November 18, 2024 BY
Heathcote 19th Century Music

Top brass: Members of the Heathcote Brass Band in the late 1890s. Photo: HEATHCOTE MCIVOR HISTORICAL SOCIETY

LIVE musical performances were an integral part of 19th century life at Heathcote.

Commercial radio did not exist until the 1920s and although gramophones were available from the early 1900s, they were out of financial reach for many people.

The pages of the McIvor Times regularly carried advertisements for individual musical tuition, particularly piano and violin.

Various bands, choirs and other groups came and went, depending on levels of enthusiasm and continuity of leadership.

The Heathcote Amateur Band formed in late 1865 and its debut was at a post-cricket match ball in March 1867.

It gave regular concerts on Sundays in Camp Reserve during 1868 and 1869, but in June 1869 it refused to take part in the fortnightly Readings and People’s Concert in the Town Hall.

The McIvor Times gave a pithy critique, noting the band “have ticketed themselves up at a pretty high figure.”

However, the band maintained the public had not previously appreciated them sufficiently for them to perform at this event.

The McIvor Times then described them as a “tin kettle band” and claimed the players were “as hollow as their trumpets, and most of them have quite as much conceit as music.”

Local solicitor William Anderson organised a choir in the mid-1860s and an oratorio concert was given in the new Anglican church in 1869.

 

Heathcote Orchestra leader Roderick Gate’s baton, along with the inscribed serviette ring given to him when he left for Murtoa in 1901. Photo: BARBARA SUNGAILA

 

A philharmonic society was officially formed in 1875, and it met weekly.

By 1891, Commercial Bank manager Roderick Gates was secretary of the Heathcote Choral Society and he would quickly become instrumental in the formation of the Heathcote Orchestra, alongside a number of other public roles.

Gates and his family arrived in Heathcote in 1890 and remained there until 1901, when he was transferred to Murtoa.

A brief item on 30 January 1896 in the McIvor Times suggested he was well liked.

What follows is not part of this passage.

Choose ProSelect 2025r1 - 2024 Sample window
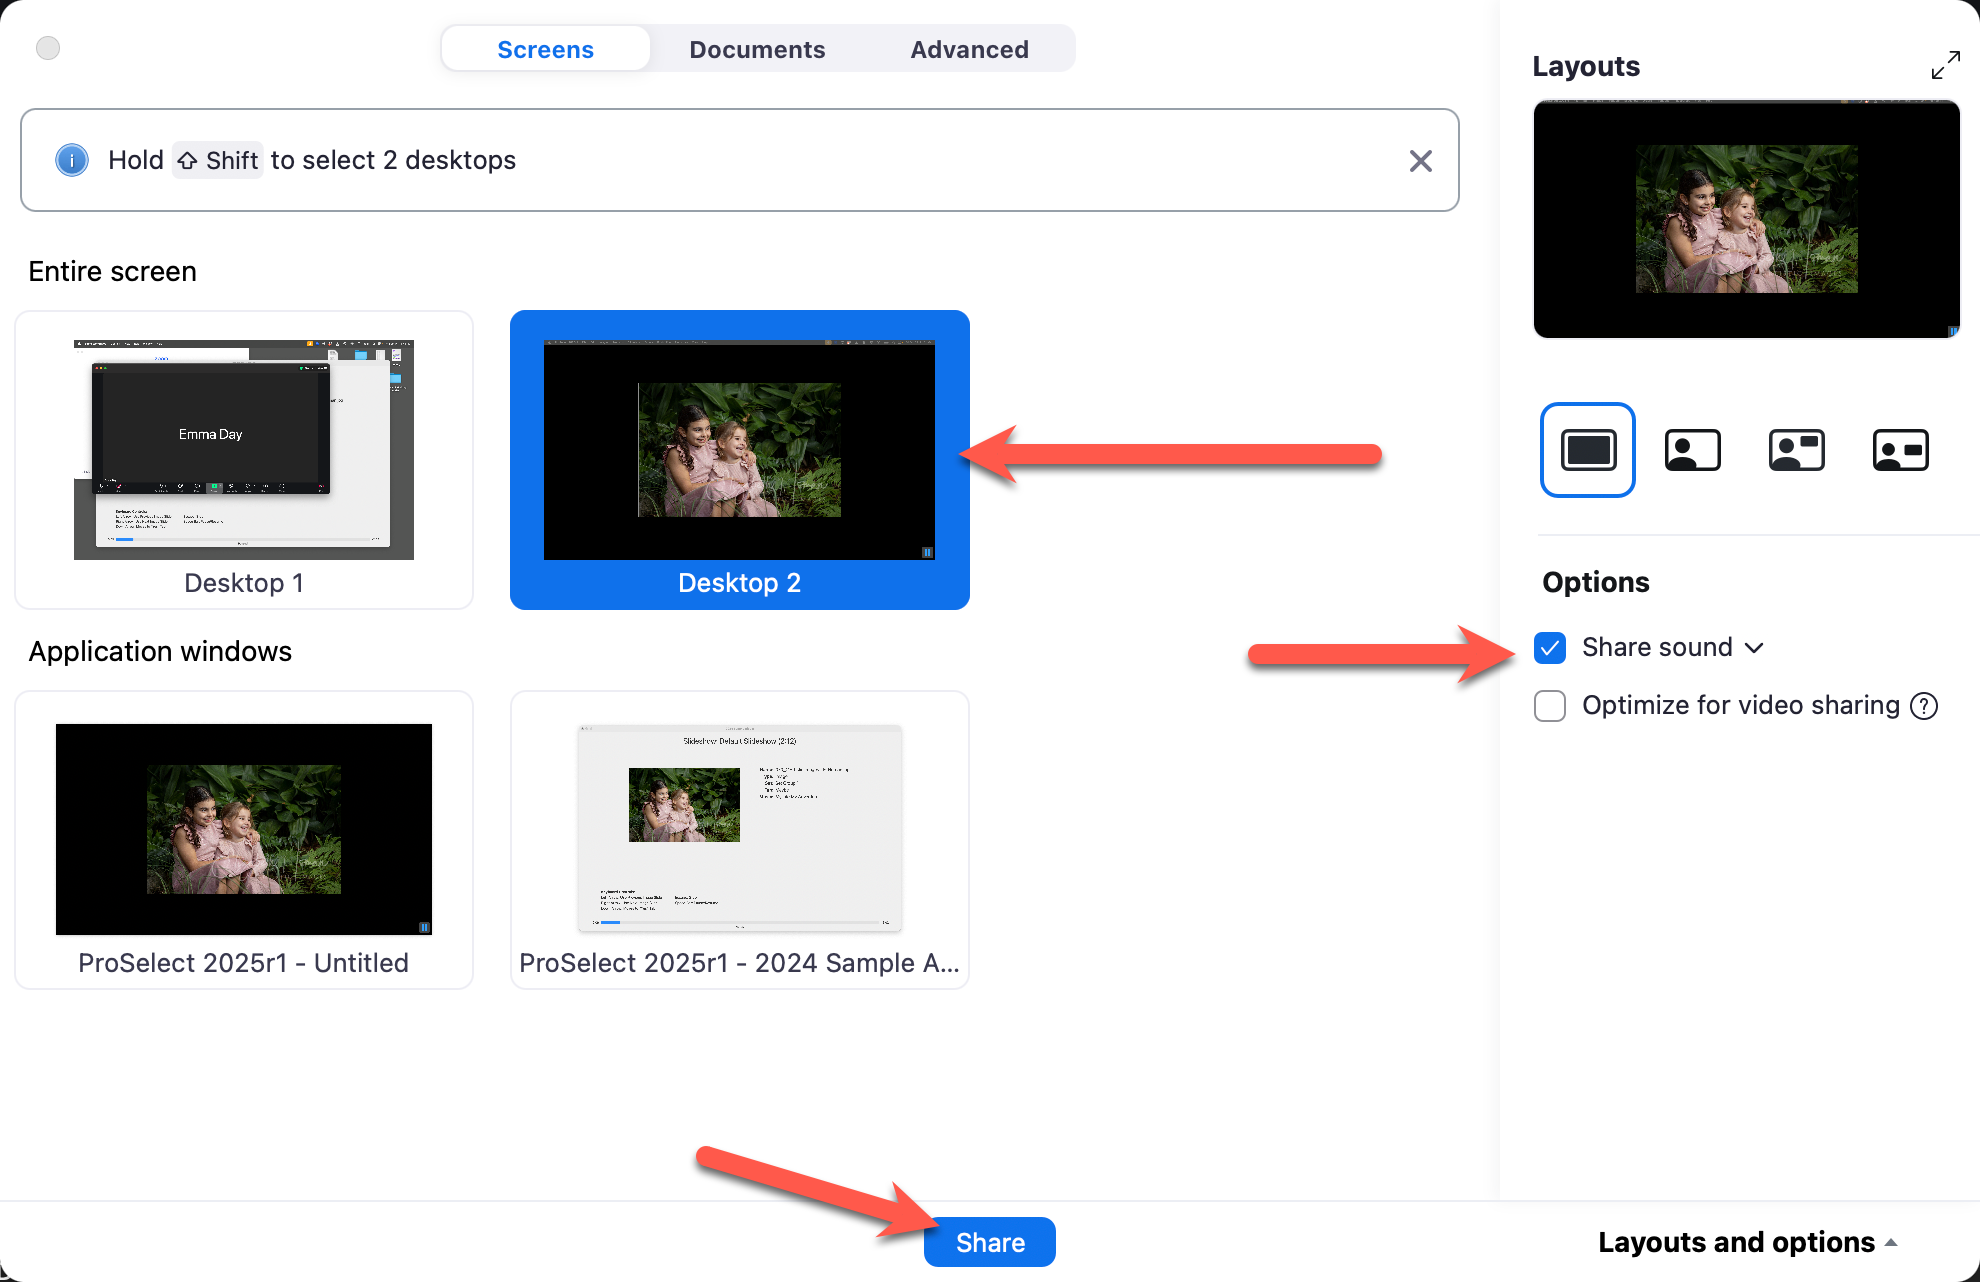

“It gives us pleasure to state that Mr RJ Gates, the promoter and leader of the Heathcote Orchestra, was this week the recipient of a nice present as a birthday gift from the members of that body, viz., a very neat nickel-plated folding music stand,” it reported.

 

Roderick Gates’s daughters Maud, Georgia and Rose in front of the Barrack Reserve rotunda in 1894. Photo: GATES COLLECTION/HEATHCOTE MCIVOR HISTORICAL SOCIETY

The brass band had regrouped in the mid-1890s, and it played a noisy role in the riotous public celebrations after the relief of Mafeking in 1900, during the Boer War.

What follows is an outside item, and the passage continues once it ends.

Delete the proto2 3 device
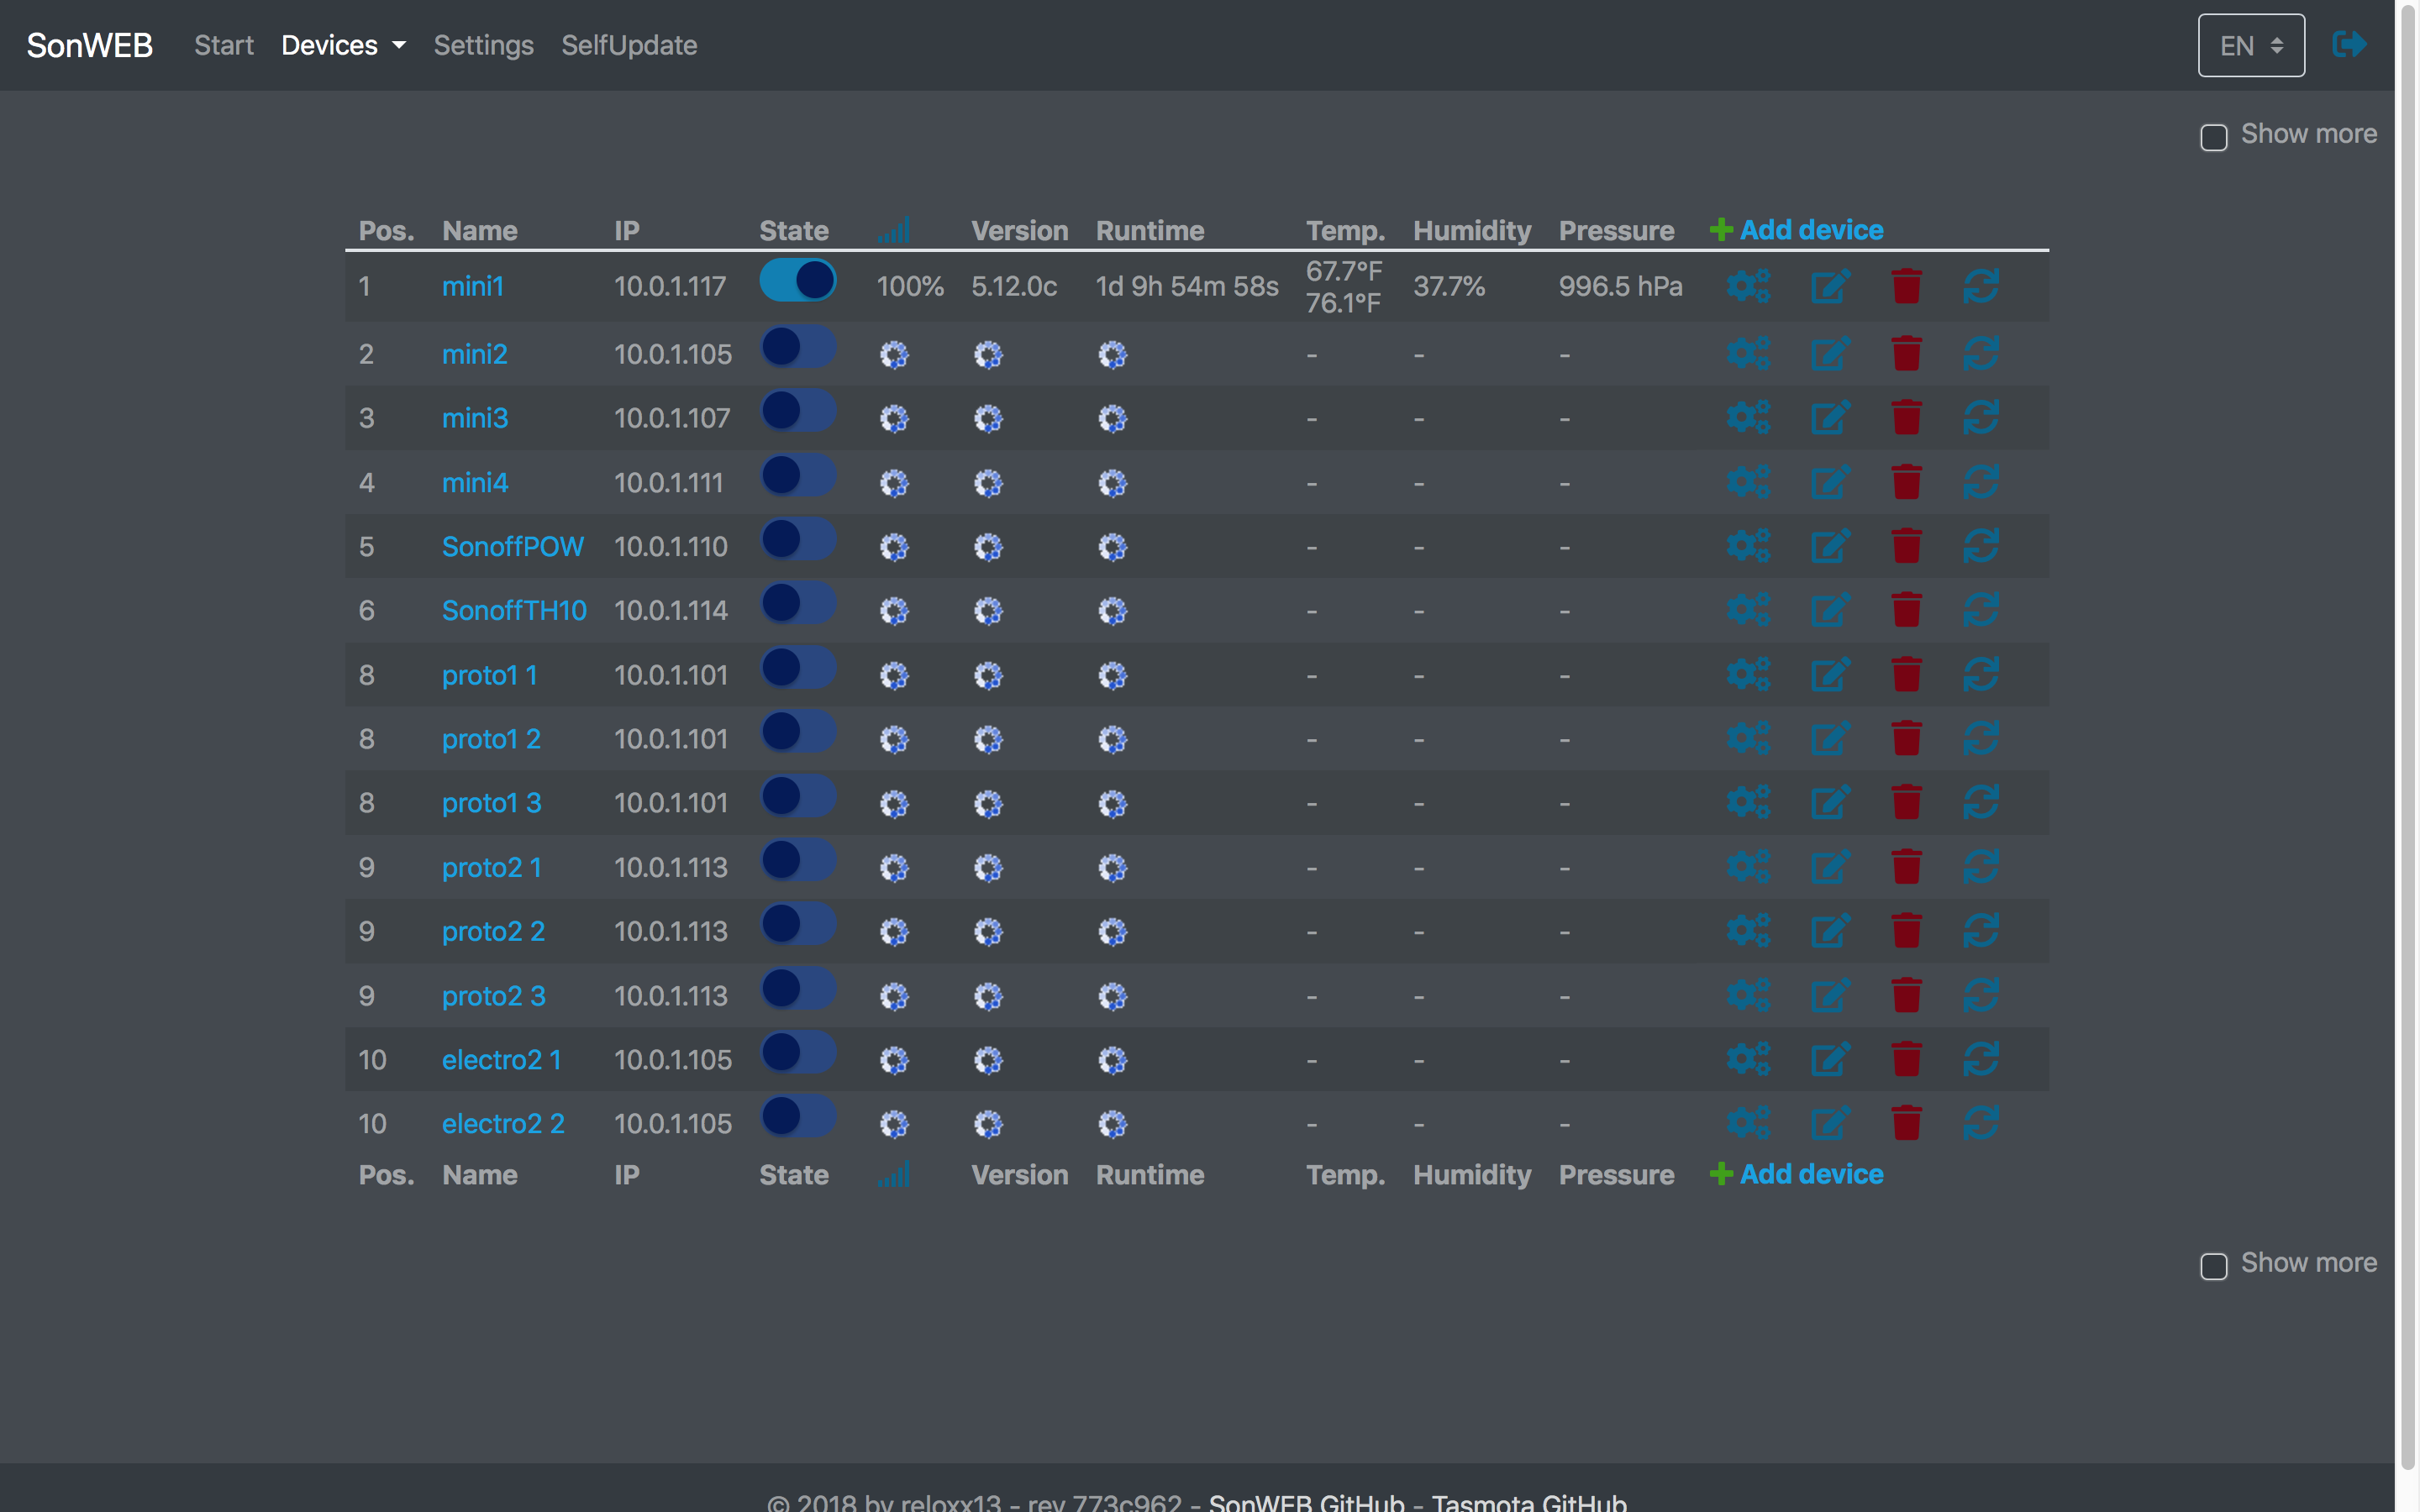 1907,995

Various indoor venues hosted dances and concerts over the decades, including the Federal and Shire halls, as well as halls in smaller settlements such as Costerfield and Tooborac.

The need for an outdoor band rotunda was first raised in early 1876.

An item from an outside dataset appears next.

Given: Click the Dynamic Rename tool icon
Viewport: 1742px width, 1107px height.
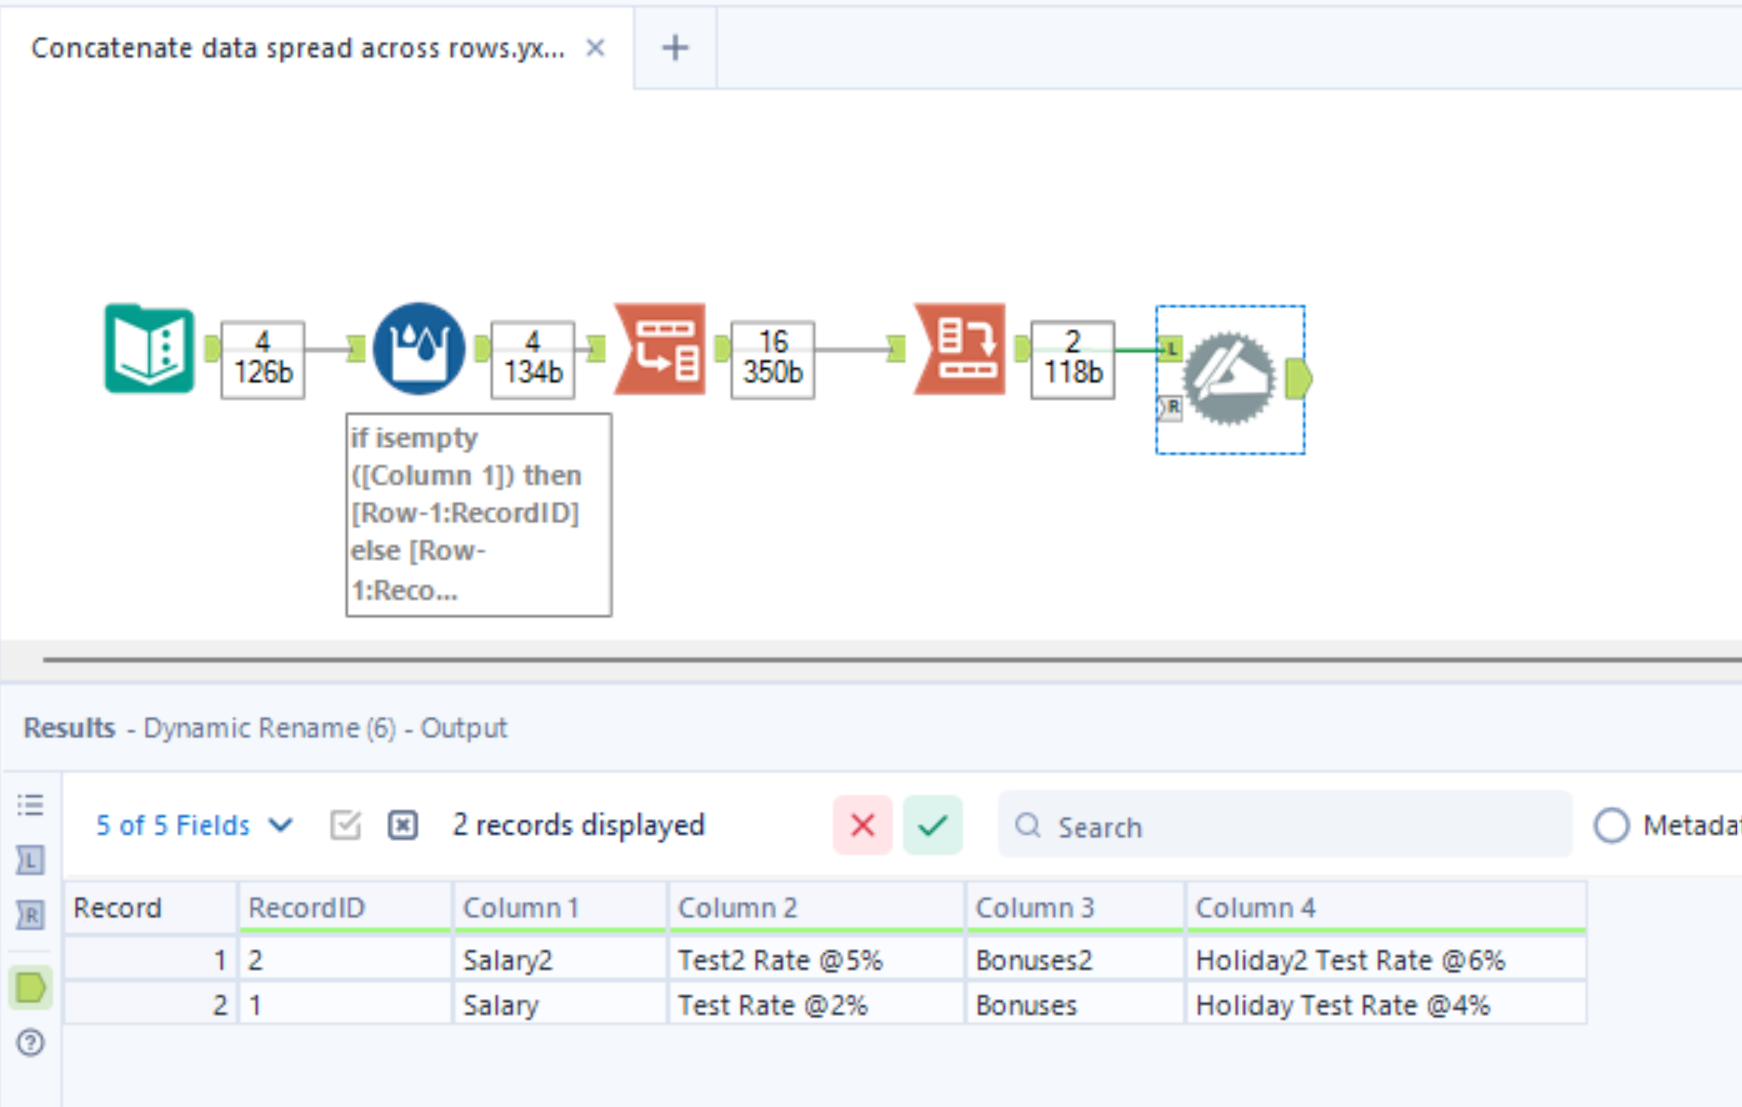Looking at the screenshot, I should pos(1229,379).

A McIvor Times editorial noted that brass band players were attaching music to splinters in wooden fences, “a circumstance highly suggestive of the ludicrous.”

“We would suggest, for the consideration of the Borough Council, the advisability of erecting something in the shape of a rotunda, in the Recreation Reserve opposite the Town hall, wherein our local players could discourse their dulcet strains for the general entertainment,” the editor wrote.

The council dragged its heels for almost a decade, but by May 1885 the public works department had identified a suitable location.

After quibbling over costs, an ornate design by St Kilda architect Thomas Kimpton was chosen and the work was put out to tender.

The successful bid in September 1886 was £37, construction was rapid and the new wooden rotunda was first used on New Year’s Eve.

But its popularity waned and by February 1916 the McIvor Times lamented its decline and suggested that locals were pinching the wood for their own use.

“Slowly disappearing! A bit at a time,” it reported.

“That is what is happening to the band rotunda in Barrack Reserve.”